Work task — Repeat the data that follows verbatim. Images are not part of the copy.
[[ Data to use open ]]
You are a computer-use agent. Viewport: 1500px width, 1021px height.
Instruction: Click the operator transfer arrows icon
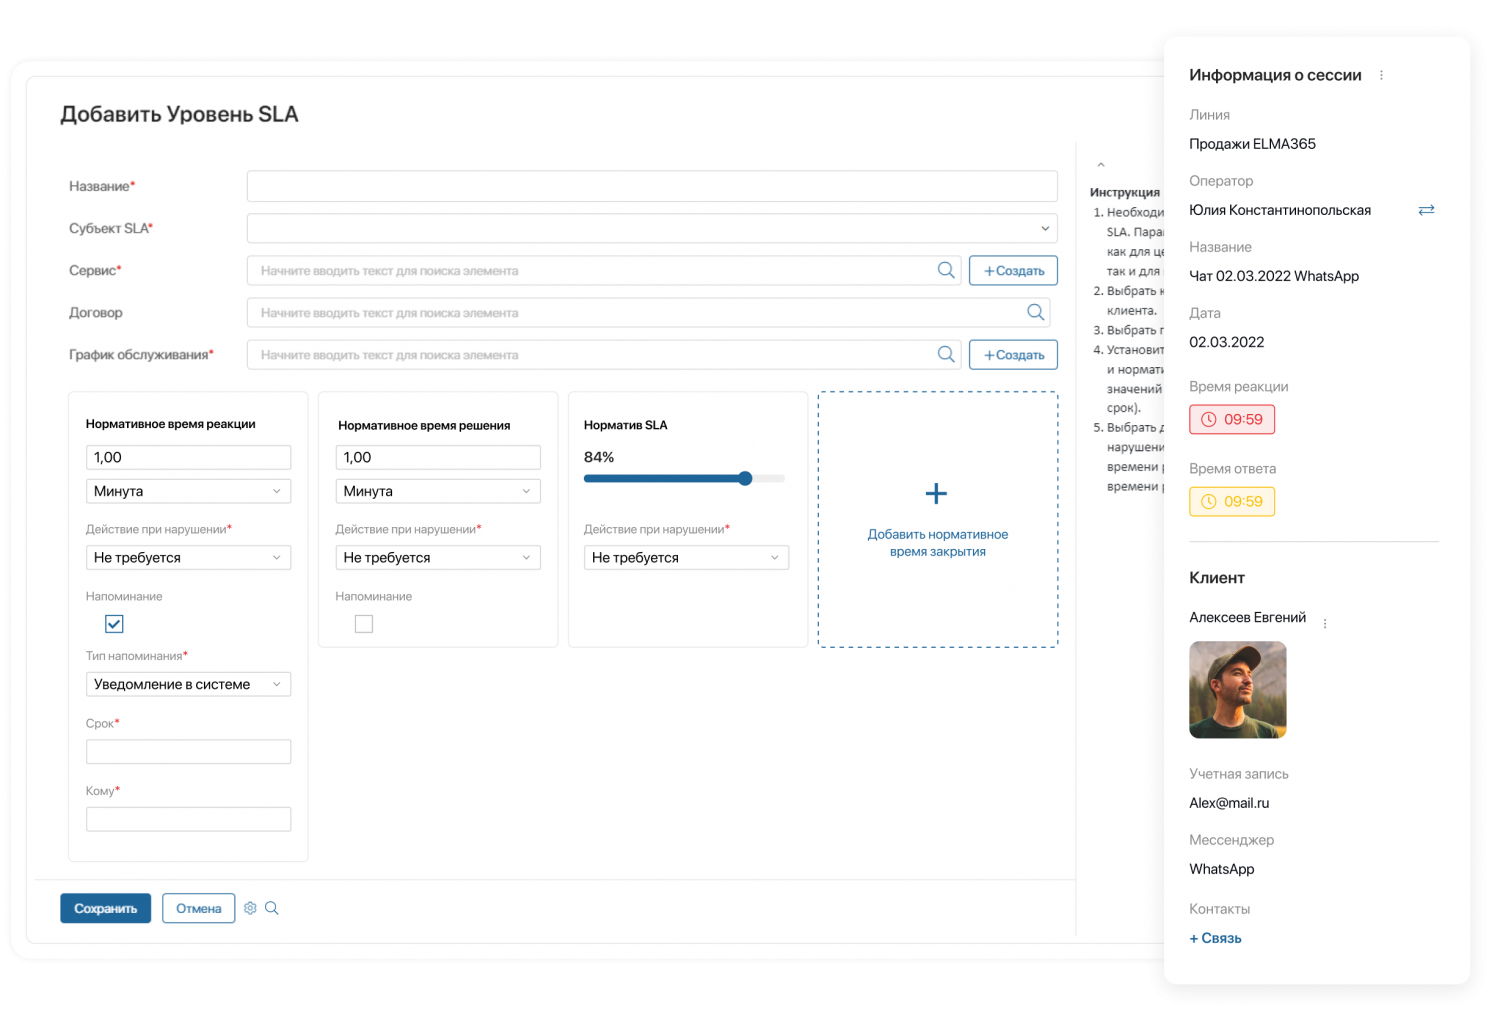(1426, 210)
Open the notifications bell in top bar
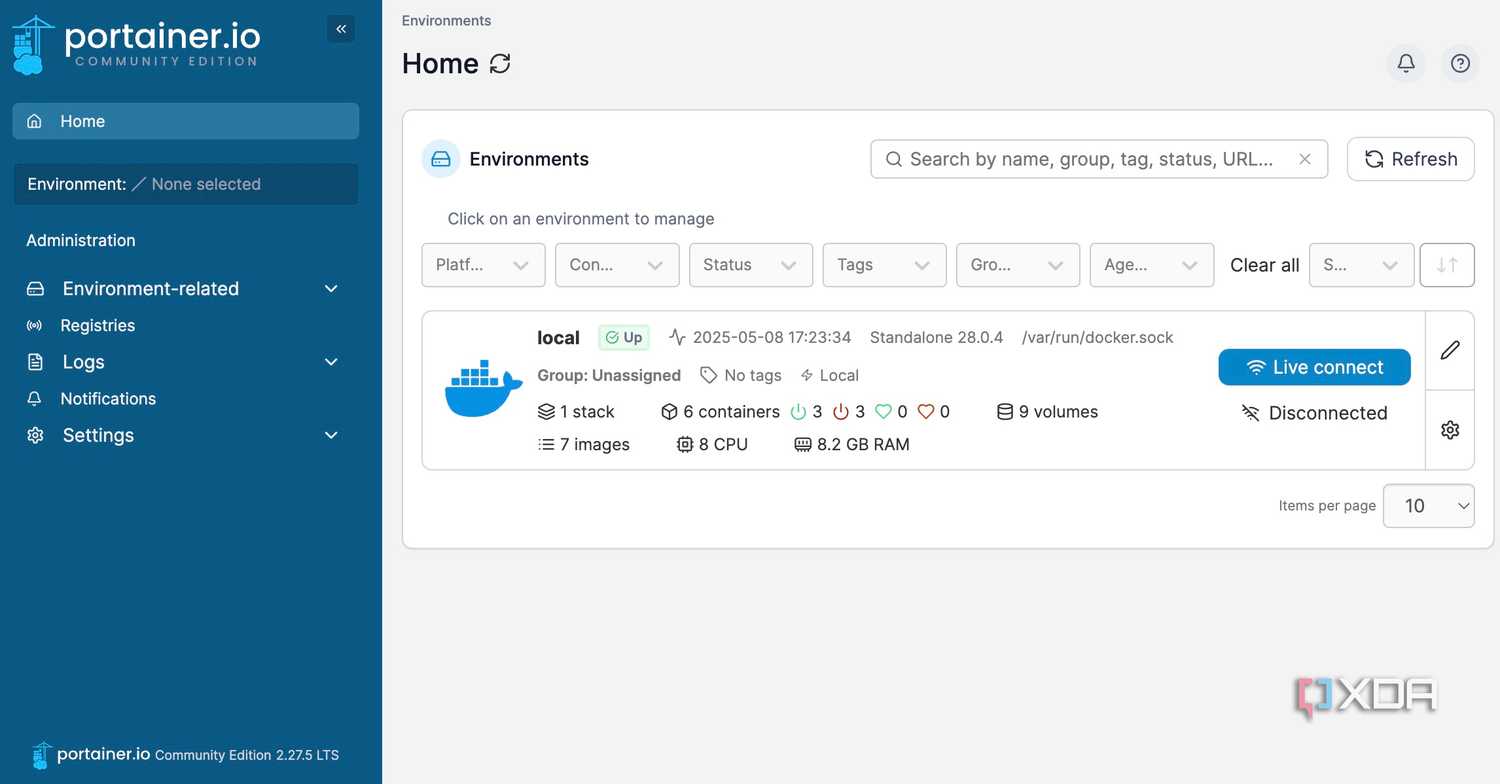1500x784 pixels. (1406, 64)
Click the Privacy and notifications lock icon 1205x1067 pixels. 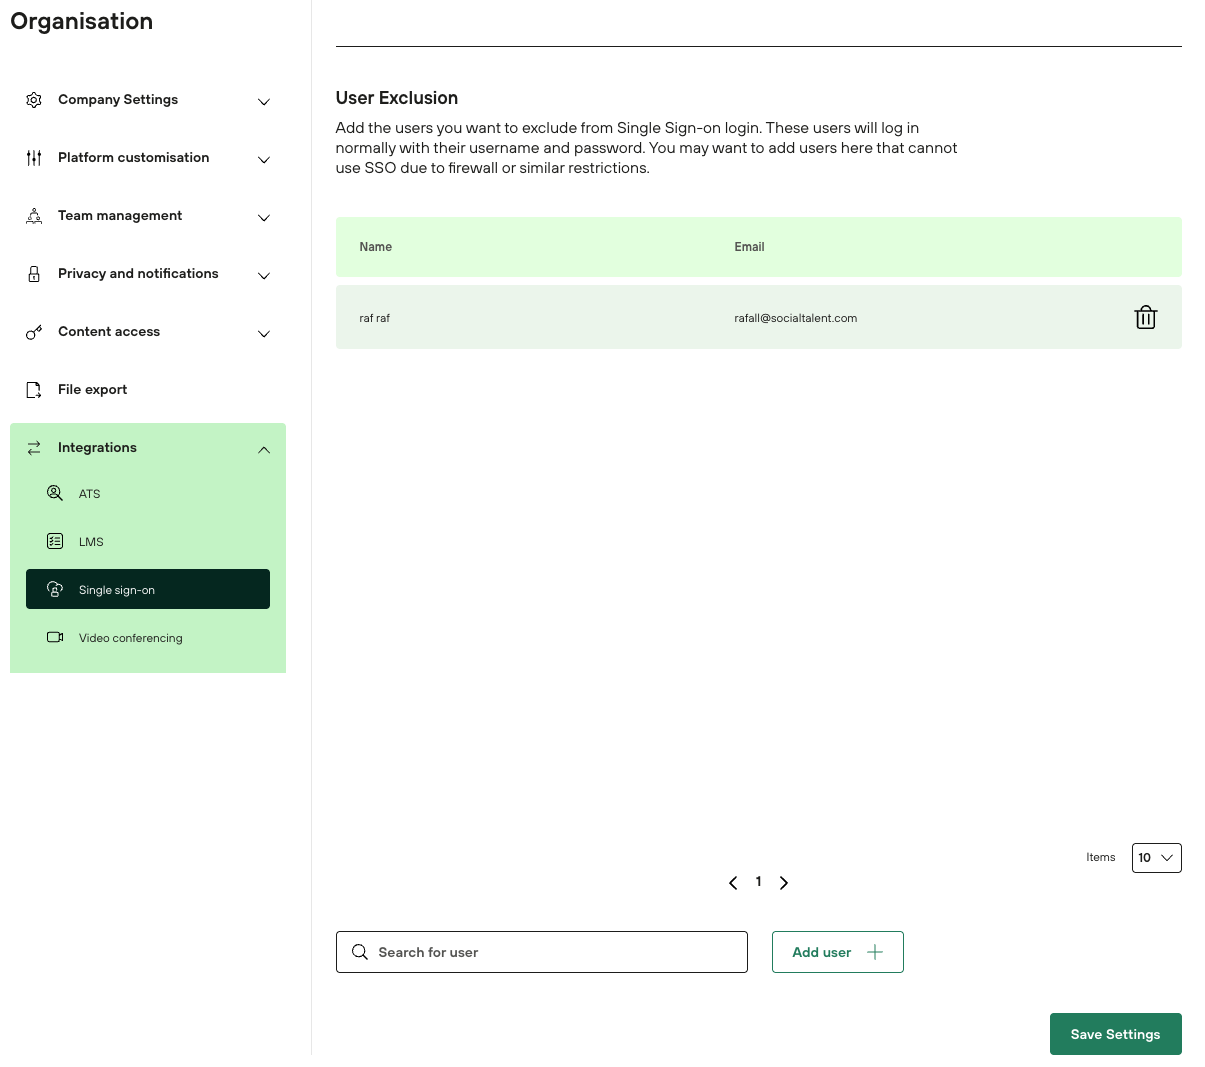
[[ Data to use closed ]]
Result of this task —
You are a computer-use agent. Viewport: 1500px width, 1021px height.
Instruction: Click the operator transfer arrows icon
(1426, 210)
Open the notifications bell in top bar
1500x784 pixels. (1406, 64)
Click the Privacy and notifications lock icon 1205x1067 pixels. 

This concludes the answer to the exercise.